_EXERCISE_.
Render the lines from the start of the records through the line containing "(252, 730)." as a Markdown table with the columns Row and Line Text, numbering each row. Skip any blank lines and leave the pictures out of the table.
══ RECORDED INFORMATION ══
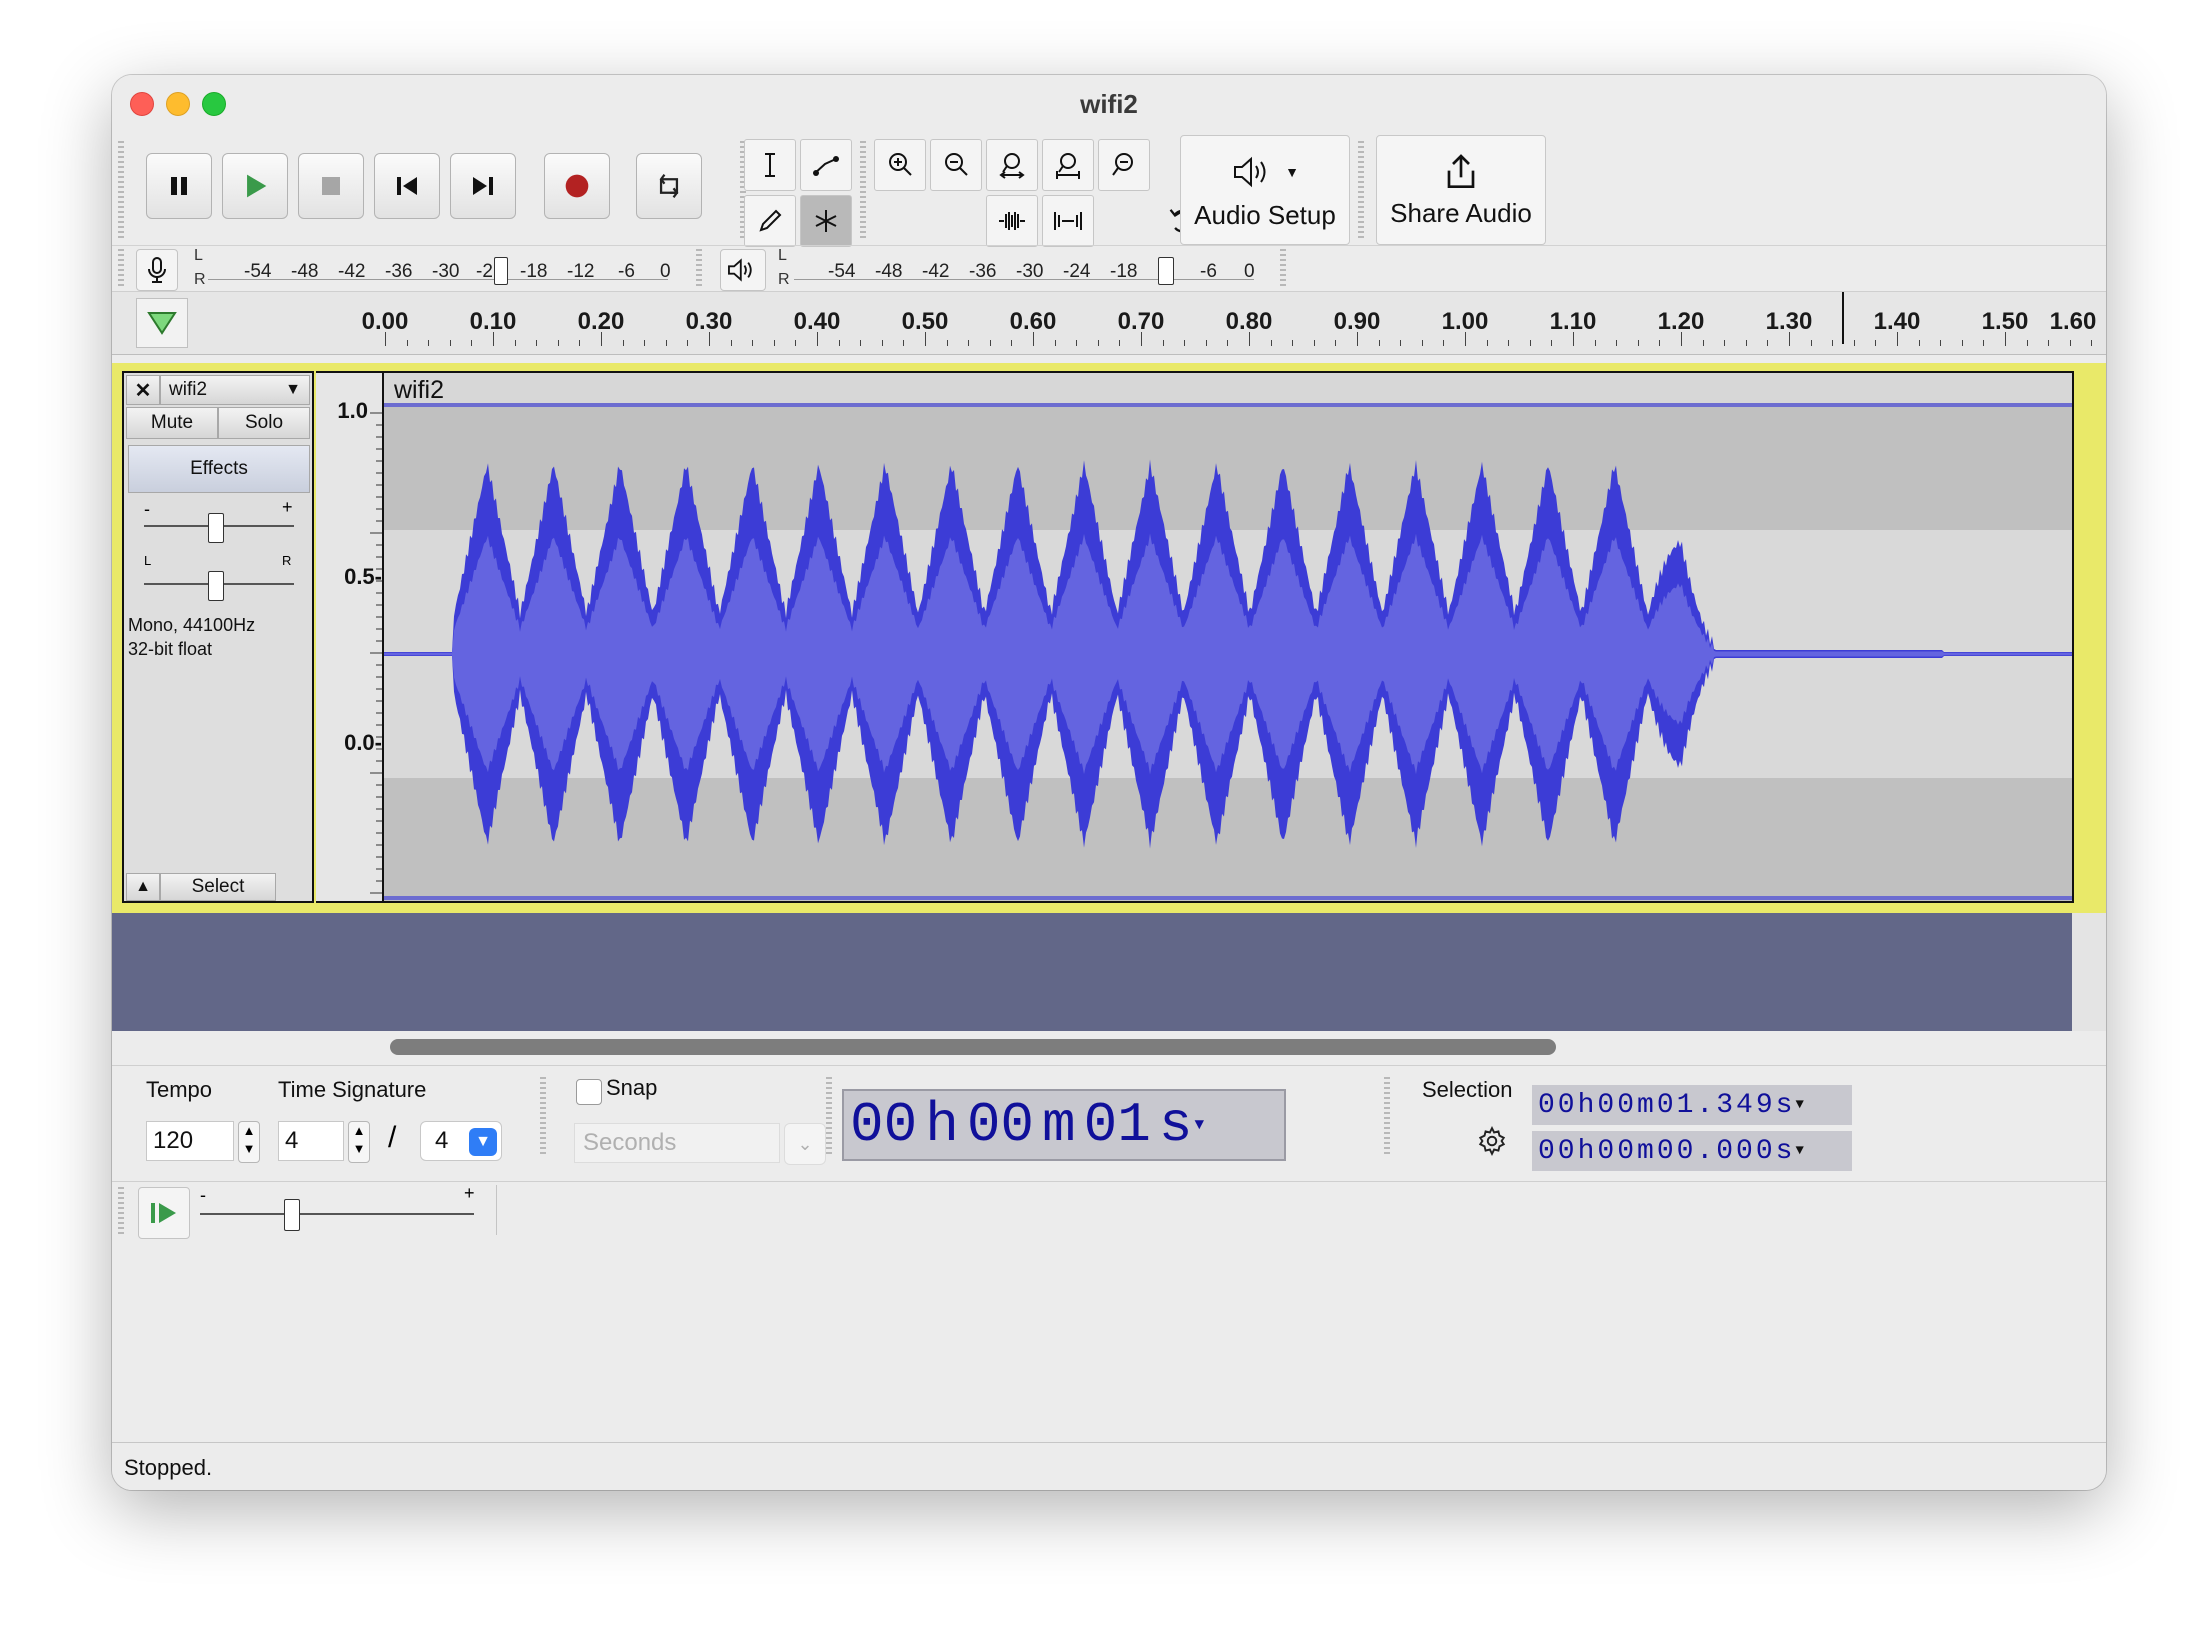 The height and width of the screenshot is (1634, 2210). Describe the element at coordinates (2089, 972) in the screenshot. I see `vertical-scrollbar` at that location.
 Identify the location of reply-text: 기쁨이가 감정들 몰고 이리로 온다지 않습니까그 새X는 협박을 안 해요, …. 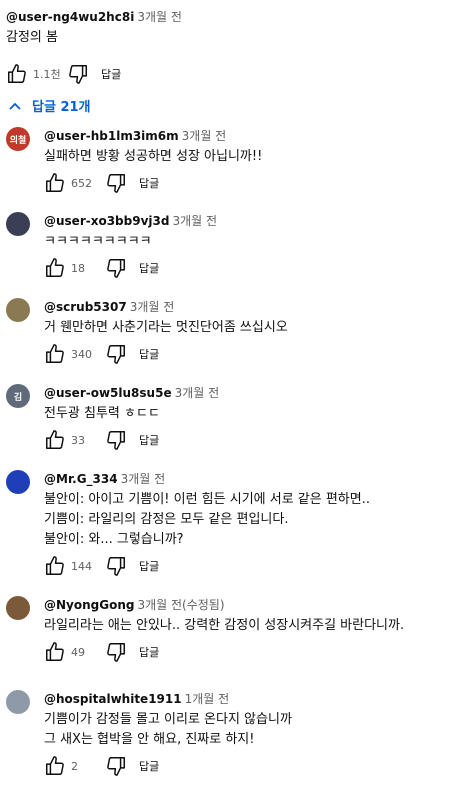
(252, 730).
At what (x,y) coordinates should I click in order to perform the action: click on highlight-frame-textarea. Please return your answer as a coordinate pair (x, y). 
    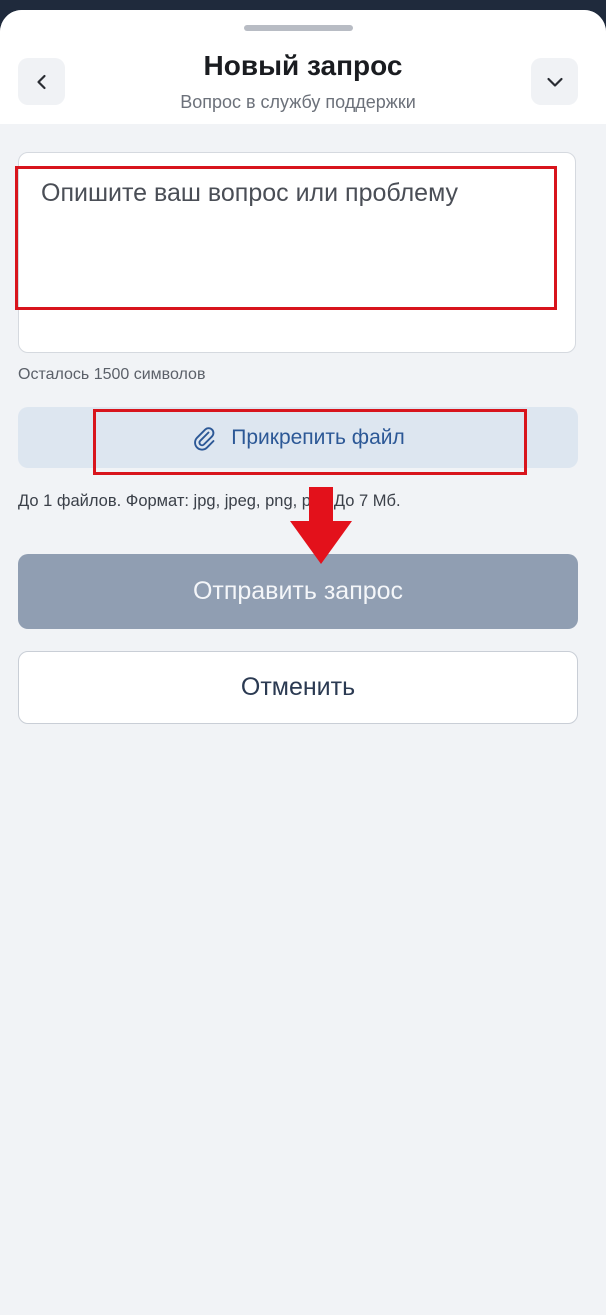
    Looking at the image, I should click on (286, 238).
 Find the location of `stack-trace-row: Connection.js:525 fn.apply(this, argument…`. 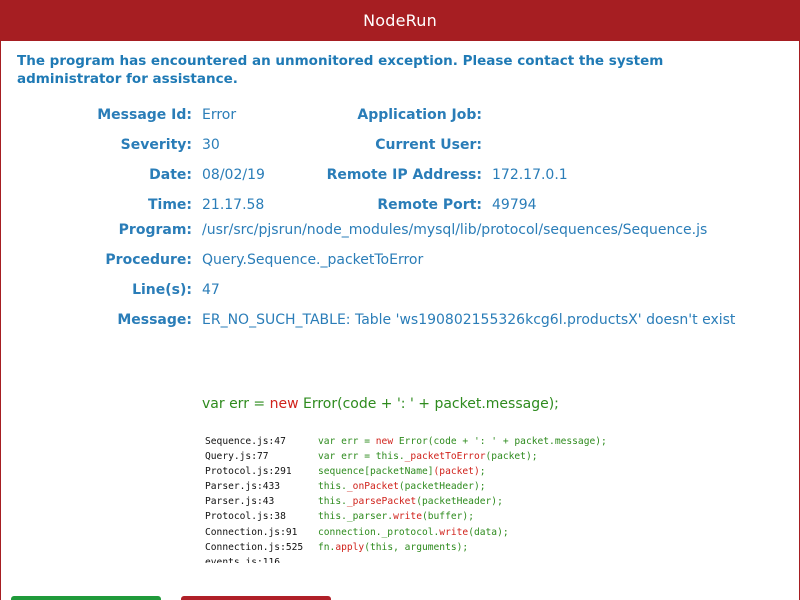

stack-trace-row: Connection.js:525 fn.apply(this, argument… is located at coordinates (485, 548).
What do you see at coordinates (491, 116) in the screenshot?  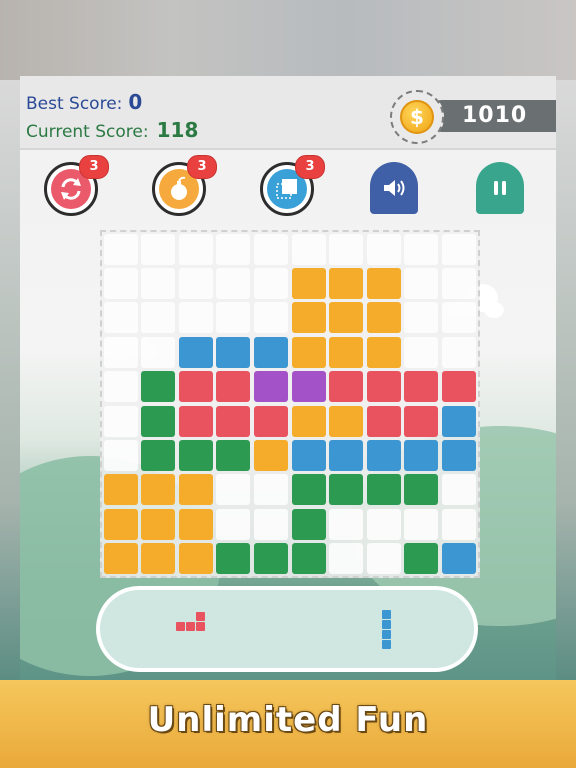 I see `coin-balance: 1010` at bounding box center [491, 116].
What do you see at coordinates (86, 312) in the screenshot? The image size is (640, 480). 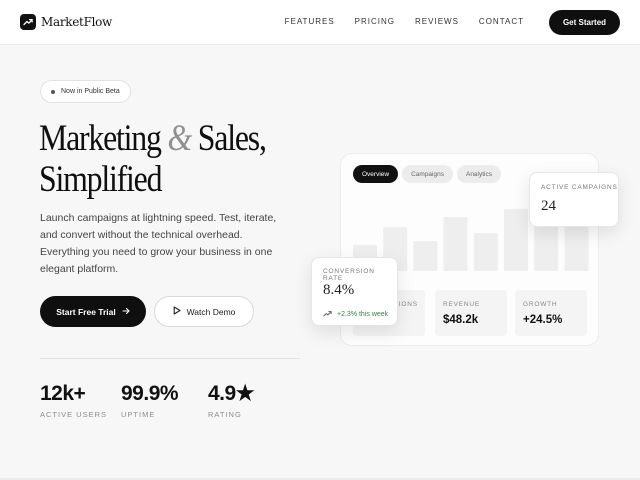 I see `start-free-trial-label: Start Free Trial` at bounding box center [86, 312].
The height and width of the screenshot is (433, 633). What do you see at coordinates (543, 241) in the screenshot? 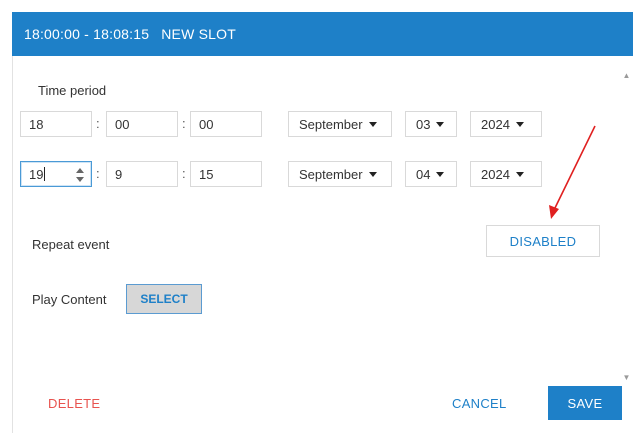
I see `repeat-disabled-button: DISABLED` at bounding box center [543, 241].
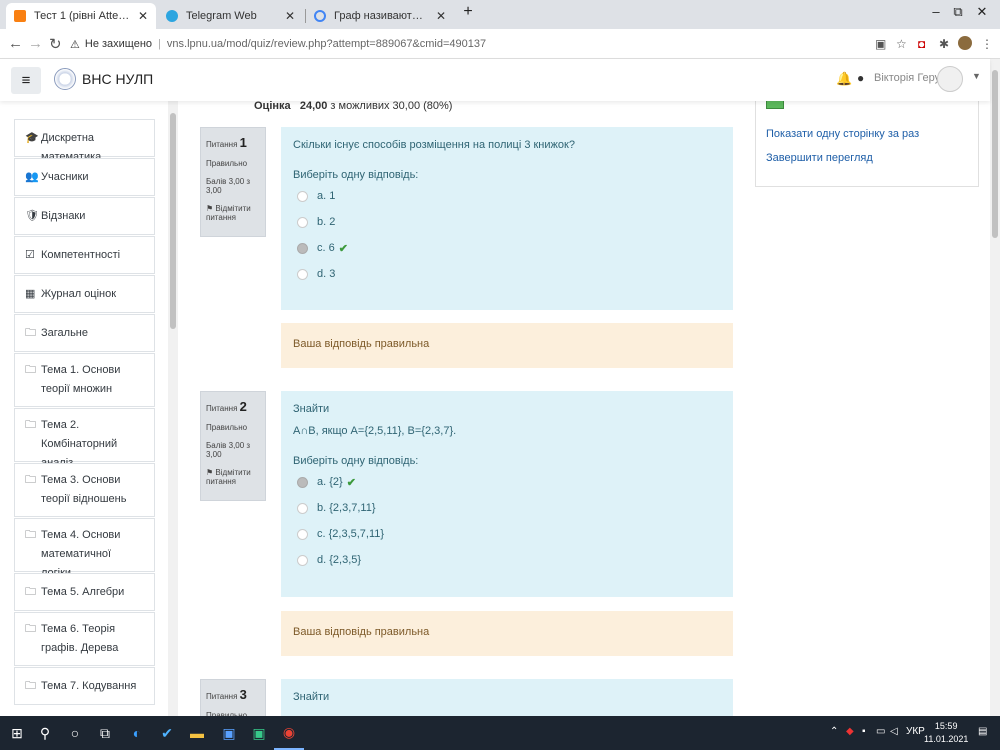  What do you see at coordinates (507, 482) in the screenshot?
I see `answer-option: a. {2} ✔` at bounding box center [507, 482].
═══
_ANSWER TO THIS TASK_.
| Row | Line Text |
|---|---|
| 1 |  The height and width of the screenshot is (1634, 2210). Describe the element at coordinates (2089, 972) in the screenshot. I see `vertical-scrollbar` at that location. |
| 2 |  Identify the location of reply-text: 기쁨이가 감정들 몰고 이리로 온다지 않습니까그 새X는 협박을 안 해요, ….  |
| 3 | (252, 730). |